O presidente Luiz Inácio Lula da Silva assinou uma nova lei na sexta-feira, 9 de janeiro, chamada Lei Complementar nº 225/2026, que cria o Código de Defesa do Contribuinte. Essa lei define regras básicas para os direitos, deveres e processos entre os contribuintes e a administração dos tributos.
Segundo a Receita Federal, essa lei marca o começo de uma nova etapa para a administração tributária do Brasil, trazendo melhorias que se alinham com as práticas dos países mais avançados. O novo marco legal torna o sistema mais eficiente, seguro e promove uma relação equilibrada e transparente entre o governo e os contribuintes.
A legislação adota um modelo moderno baseado na cooperação entre órgãos, uso inteligente de dados, análise de riscos e incentivo ao cumprimento voluntário das obrigações fiscais. Um destaque importante é a adaptação das estratégias conforme o perfil de cada contribuinte, inspirando-se em métodos usados em nações desenvolvidas.

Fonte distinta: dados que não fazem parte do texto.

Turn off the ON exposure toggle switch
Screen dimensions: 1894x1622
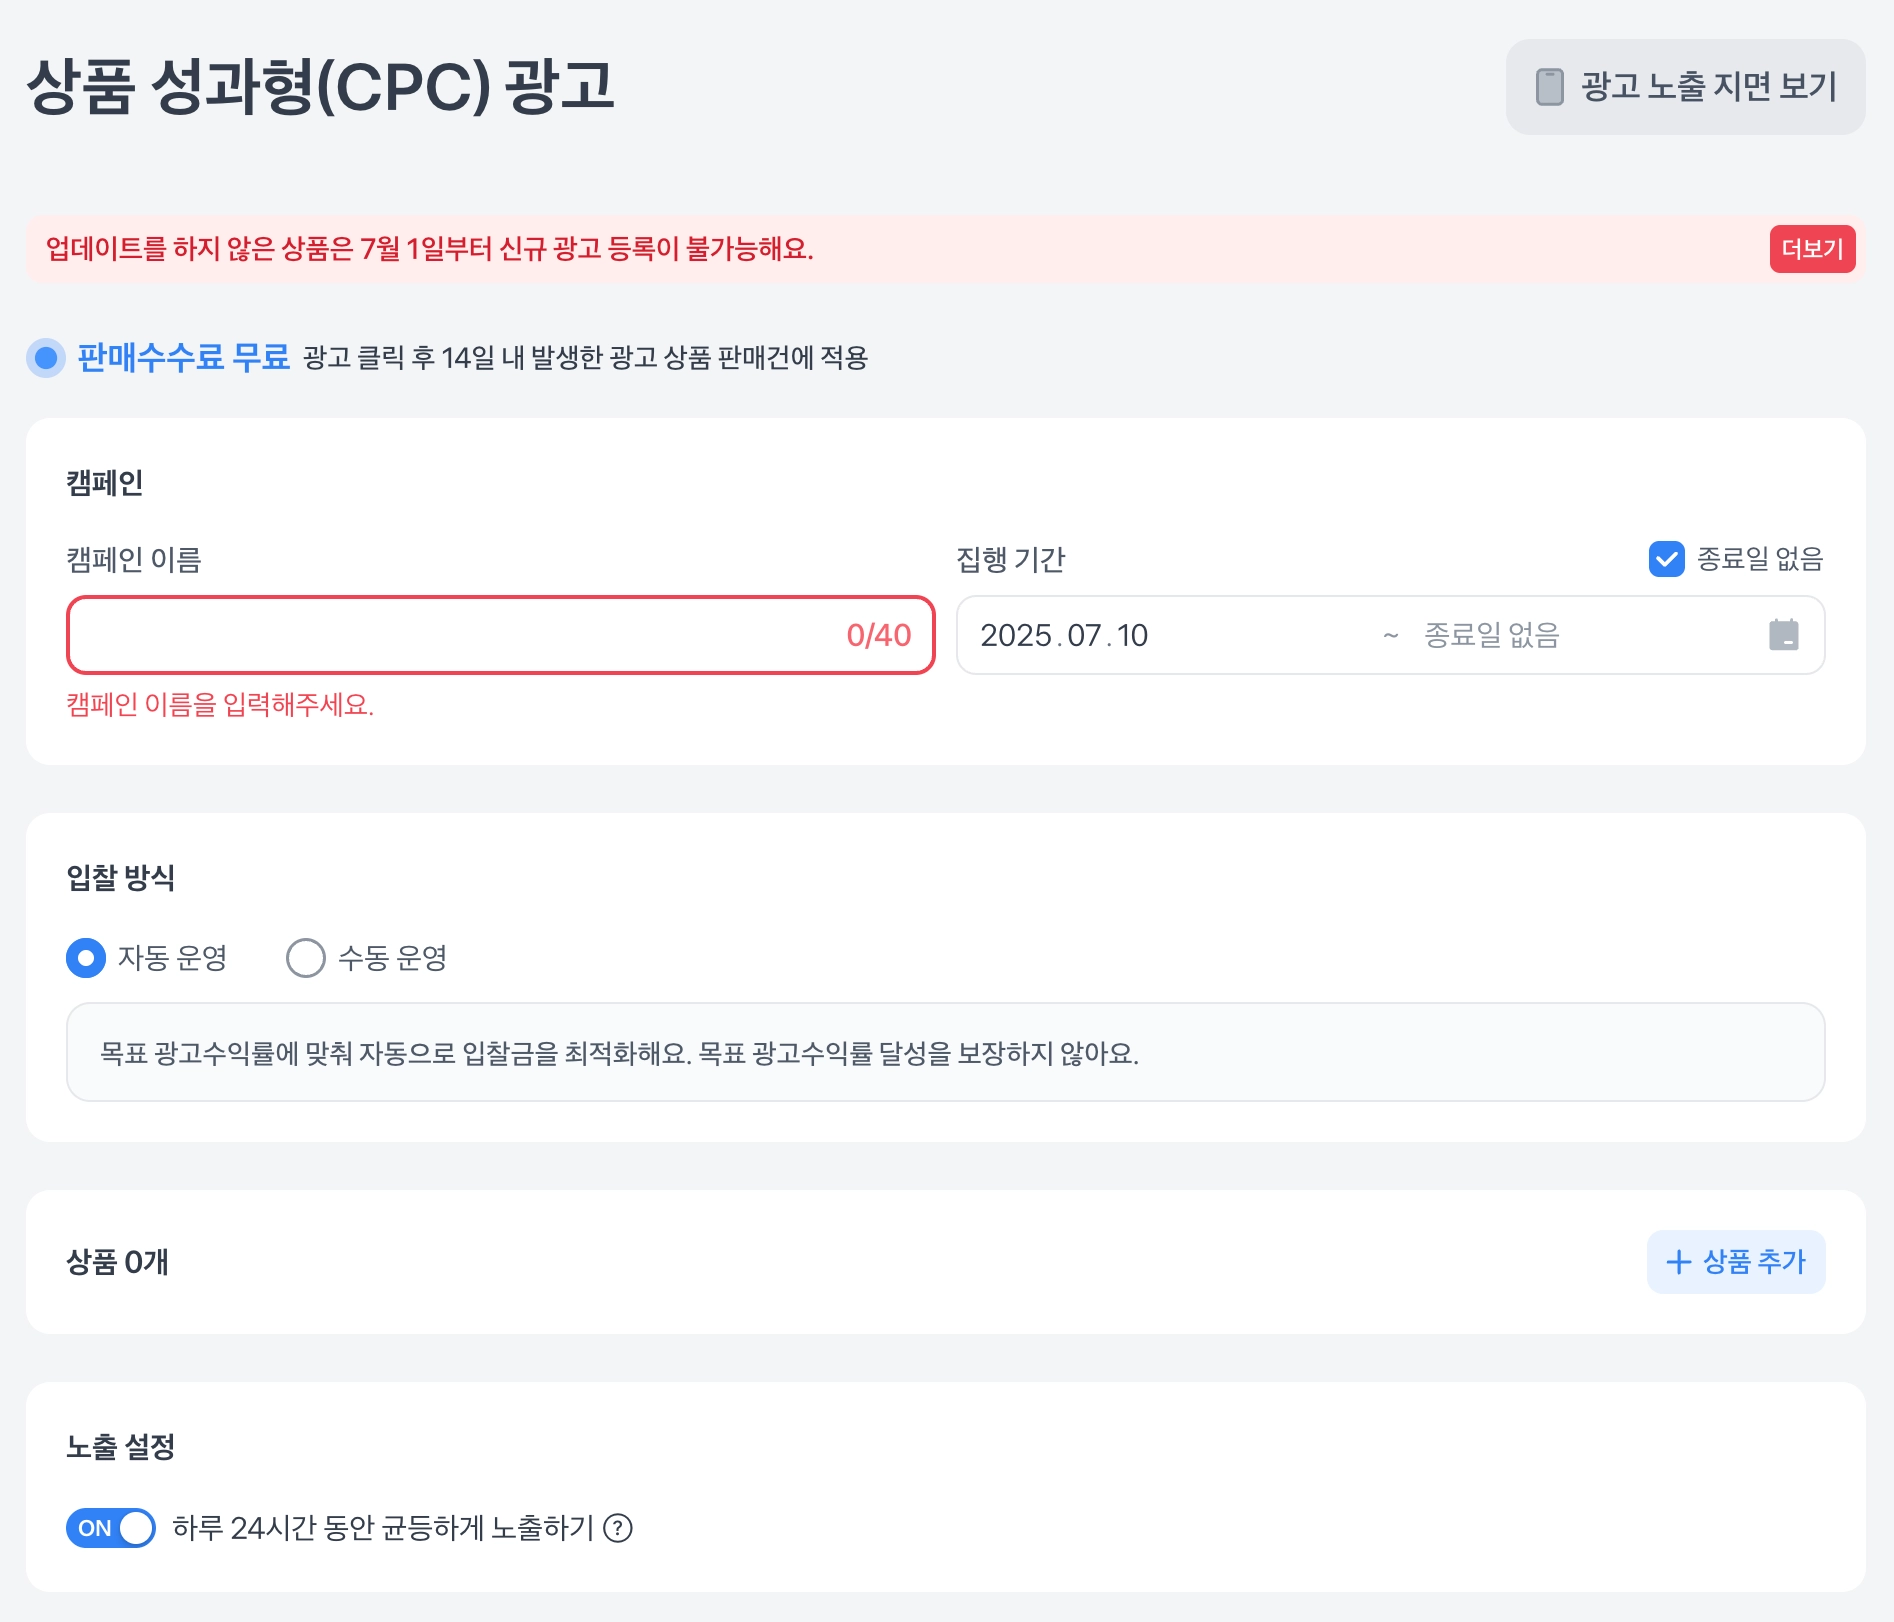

Essa lei valoriza os contribuintes que cumprem suas obrigações, incentivando a autorregularização e diminuindo conflitos legais. Para quem paga seus tributos corretamente, há mais transparência, previsibilidade e segurança. Com isso, o ambiente de negócios fica mais justo e competitivo.
Ao mesmo tempo, a lei trata de formas rigorosas contra quem não paga impostos de maneira constante, diferenciando-os dos casos eventuais. Assim, o governo foca em ações que causem danos às finanças públicas e à concorrência justa, protegendo quem cumpre as regras.
A Lei Complementar 225/2026 estabelece princípios que equilibram a relação entre o Estado e a sociedade, reforçando direitos e responsabilidades de ambos os lados. Entre os avanços, está o compromisso do fisco de agir com transparência e imparcialidade, além do direito do contribuinte a informações claras e decisões justas.
Mais do que mudar regras, essa lei traz uma transformação na cultura da administração tributária, valorizando a cooperação, o uso de inteligência, planejamento e foco em resultados, em vez de ações dispersas e reativas. Dessa forma, o Brasil constrói uma administração tributária moderna, eficiente e em sintonia com padrões internacionais, contribuindo para o crescimento econômico, a justiça fiscal e a melhoria do ambiente dos negócios.